Last Updated: 22 July 2022
Due to a data breach at ActiveCampaign, bitcoiners also have personal information that is out on the street. It concerns a problem with software for marketing emails. Shift Crypto of the BitBox wallet shares the story in a press release.
Data leak at marketing software
The company has sent out an email to all those affected. It is a data leak in which email addresses and IP addresses have been leaked. It does not affect the hardware wallets BitBox02 and BitBoxApp itself.
All bitcoin listed here is safe. However, they do warn customers about possible phishing emails.
The ActiveCampaign team has confirmed that “an unauthorised party downloaded the email lists.” According to Shift Crypto, it did use 2FA on its accounts. What went wrong and how the ‘outsider’ gained access to this information is not known.
If you have ever ordered a BitBox, you could be receiving fake messages in your mailbox in the coming weeks.
We are investigating a data breach of ActiveCampaign, the service we used for marketing emails.
Affected data: Name/Alias, Email & IP address
Be aware of suspicious emails, as this data might be used for phishing attempts.
— Shift Crypto (@ShiftCryptoHQ) July 21, 2022
You need not fear that your home address has been leaked. According to the company, the BitBox shop is self-hosted, and all personal data is anonymised after 30 days.

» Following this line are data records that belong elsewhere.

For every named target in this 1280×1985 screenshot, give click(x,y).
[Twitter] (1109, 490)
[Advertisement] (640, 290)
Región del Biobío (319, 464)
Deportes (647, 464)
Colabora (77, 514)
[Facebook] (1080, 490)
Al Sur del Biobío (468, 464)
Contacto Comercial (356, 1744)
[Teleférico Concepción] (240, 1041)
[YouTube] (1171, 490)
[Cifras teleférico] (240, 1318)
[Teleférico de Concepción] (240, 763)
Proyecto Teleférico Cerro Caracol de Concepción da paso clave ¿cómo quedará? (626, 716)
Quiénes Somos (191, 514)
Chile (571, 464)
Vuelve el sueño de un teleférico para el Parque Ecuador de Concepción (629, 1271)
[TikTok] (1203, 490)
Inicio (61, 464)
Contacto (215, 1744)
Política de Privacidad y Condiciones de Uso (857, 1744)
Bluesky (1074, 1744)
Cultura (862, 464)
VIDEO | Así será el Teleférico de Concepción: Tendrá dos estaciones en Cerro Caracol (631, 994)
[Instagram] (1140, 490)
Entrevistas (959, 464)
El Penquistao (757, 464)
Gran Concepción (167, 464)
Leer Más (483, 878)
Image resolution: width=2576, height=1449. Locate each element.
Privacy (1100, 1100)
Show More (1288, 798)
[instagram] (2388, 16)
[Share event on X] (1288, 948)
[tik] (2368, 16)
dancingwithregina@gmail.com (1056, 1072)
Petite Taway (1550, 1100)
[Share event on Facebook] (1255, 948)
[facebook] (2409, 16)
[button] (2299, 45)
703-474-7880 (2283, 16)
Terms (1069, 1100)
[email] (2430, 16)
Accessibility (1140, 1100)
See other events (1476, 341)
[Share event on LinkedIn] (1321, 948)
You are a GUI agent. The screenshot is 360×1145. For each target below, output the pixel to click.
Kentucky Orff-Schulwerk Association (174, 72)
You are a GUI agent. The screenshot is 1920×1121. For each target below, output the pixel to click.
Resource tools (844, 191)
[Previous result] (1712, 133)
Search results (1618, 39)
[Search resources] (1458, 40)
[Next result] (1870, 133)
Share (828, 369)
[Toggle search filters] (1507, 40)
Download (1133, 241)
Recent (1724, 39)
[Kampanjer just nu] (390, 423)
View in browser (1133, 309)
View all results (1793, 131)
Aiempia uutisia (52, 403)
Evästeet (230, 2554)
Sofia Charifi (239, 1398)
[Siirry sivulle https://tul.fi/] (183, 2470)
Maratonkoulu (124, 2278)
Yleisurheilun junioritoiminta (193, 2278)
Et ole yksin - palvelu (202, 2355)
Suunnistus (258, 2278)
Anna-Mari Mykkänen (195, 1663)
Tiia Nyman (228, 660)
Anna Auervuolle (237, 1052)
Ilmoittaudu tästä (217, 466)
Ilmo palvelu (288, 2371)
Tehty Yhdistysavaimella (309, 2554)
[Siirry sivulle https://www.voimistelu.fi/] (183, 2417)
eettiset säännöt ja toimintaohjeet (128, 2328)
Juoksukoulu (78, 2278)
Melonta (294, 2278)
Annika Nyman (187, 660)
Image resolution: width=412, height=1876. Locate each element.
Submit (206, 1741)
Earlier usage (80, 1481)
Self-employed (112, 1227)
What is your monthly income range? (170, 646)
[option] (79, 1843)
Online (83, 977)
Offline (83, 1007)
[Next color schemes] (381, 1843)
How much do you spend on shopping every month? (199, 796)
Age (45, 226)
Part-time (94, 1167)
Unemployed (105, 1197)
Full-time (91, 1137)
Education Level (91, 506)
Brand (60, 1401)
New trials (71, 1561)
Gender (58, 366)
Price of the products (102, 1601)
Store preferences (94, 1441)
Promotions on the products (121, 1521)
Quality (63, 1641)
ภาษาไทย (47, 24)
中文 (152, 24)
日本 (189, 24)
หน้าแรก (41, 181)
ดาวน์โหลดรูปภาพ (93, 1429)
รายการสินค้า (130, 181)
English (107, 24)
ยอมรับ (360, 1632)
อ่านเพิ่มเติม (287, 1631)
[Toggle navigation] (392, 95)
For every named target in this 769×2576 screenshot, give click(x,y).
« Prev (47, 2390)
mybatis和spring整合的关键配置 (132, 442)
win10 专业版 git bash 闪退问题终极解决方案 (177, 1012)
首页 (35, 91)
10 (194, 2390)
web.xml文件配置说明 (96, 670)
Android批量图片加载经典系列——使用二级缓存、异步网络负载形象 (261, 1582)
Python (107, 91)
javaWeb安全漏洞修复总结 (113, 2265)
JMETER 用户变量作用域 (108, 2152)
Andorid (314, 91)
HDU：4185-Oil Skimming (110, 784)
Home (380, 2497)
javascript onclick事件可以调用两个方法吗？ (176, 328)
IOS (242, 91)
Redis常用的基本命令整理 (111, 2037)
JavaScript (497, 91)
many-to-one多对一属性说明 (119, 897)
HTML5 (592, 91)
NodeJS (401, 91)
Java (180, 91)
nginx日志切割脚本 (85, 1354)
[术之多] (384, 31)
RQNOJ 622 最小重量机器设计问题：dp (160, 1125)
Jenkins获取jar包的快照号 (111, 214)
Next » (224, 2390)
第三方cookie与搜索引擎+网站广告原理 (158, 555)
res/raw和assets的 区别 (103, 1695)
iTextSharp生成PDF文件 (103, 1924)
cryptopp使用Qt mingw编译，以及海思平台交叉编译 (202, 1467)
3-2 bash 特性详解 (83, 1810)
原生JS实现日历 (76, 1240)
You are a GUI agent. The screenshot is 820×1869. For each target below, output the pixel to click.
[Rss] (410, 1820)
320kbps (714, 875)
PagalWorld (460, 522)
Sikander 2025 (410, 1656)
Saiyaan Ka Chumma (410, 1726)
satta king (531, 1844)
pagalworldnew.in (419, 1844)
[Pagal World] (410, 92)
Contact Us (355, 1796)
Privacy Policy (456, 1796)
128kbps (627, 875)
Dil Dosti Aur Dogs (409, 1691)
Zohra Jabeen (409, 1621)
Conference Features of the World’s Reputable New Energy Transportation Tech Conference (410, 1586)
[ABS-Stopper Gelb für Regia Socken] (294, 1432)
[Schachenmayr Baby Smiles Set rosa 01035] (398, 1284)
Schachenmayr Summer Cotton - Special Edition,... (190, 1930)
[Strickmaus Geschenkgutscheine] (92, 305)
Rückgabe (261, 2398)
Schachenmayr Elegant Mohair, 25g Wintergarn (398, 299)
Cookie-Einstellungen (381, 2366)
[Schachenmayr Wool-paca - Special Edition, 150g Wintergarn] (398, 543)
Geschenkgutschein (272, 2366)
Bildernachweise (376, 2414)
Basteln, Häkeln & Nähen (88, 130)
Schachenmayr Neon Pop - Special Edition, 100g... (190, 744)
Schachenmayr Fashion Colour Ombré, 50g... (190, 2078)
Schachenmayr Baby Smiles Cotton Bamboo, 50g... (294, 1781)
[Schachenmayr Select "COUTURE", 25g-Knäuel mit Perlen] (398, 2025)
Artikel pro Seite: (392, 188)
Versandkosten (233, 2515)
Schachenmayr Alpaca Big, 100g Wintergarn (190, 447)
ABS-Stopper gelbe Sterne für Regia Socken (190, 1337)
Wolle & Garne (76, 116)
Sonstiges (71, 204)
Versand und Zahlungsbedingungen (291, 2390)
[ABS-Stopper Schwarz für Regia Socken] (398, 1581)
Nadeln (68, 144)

However, a possible scenario is that the hackers will send a ‘fake update’ telling you to update the software of the hardware wallet. The recommendation from Shift Crypto is to keep the firmware on version 4.34.0 for a while longer. This was released on 20 June.
This is not the first time that data from a hardware wallet company has been leaked. In 2020, Ledger was the victim. For example, many bitcoiners received mail from the HEX-scam in the months that followed.